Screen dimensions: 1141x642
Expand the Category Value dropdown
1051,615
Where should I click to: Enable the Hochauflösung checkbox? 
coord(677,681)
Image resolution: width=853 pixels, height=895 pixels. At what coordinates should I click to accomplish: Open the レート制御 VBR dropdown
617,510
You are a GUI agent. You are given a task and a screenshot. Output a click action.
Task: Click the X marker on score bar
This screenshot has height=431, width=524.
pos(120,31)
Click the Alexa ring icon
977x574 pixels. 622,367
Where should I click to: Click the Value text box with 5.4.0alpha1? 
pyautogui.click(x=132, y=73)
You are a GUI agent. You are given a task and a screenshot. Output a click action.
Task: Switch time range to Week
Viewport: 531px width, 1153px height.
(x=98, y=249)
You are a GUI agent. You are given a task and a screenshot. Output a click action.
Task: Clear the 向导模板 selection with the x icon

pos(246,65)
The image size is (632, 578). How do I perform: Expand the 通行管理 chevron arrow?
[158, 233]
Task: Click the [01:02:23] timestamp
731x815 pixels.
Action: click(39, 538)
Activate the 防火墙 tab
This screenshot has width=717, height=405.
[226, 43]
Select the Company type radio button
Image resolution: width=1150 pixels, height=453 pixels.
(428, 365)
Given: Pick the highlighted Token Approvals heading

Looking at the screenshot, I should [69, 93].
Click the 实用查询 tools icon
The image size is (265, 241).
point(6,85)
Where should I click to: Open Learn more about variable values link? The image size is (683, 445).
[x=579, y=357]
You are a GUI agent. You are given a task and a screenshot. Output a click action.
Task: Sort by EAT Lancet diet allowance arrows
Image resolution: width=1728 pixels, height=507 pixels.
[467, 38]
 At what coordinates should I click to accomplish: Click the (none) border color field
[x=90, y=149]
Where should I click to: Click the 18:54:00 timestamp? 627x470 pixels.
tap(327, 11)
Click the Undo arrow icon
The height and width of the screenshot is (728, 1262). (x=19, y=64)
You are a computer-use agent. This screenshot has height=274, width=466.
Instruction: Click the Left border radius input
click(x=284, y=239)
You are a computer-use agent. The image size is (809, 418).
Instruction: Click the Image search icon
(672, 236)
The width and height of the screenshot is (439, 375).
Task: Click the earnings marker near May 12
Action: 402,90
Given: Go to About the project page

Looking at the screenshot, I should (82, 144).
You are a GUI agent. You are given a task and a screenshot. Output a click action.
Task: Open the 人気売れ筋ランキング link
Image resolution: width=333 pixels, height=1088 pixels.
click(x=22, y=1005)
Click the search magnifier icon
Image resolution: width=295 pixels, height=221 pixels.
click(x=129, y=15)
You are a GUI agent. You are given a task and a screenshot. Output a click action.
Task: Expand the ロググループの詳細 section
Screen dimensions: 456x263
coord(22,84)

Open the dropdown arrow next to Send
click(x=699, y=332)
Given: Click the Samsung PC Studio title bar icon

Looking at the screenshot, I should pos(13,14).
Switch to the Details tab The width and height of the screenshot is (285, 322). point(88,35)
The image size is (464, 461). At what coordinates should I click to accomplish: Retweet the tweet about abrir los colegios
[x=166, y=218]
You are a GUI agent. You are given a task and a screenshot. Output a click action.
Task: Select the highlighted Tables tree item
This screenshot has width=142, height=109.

===

• **The task**
Every line above from the line with "You are a computer-use agent. This" to the line with "You are a computer-use agent. The" is wanted, ends included; write them out exactly and add no other line.

• **Solution to this task**
You are a computer-use agent. This screenshot has height=274, width=466.
Instruction: Click the Left border radius input
click(x=284, y=239)
You are a computer-use agent. The image size is (809, 418).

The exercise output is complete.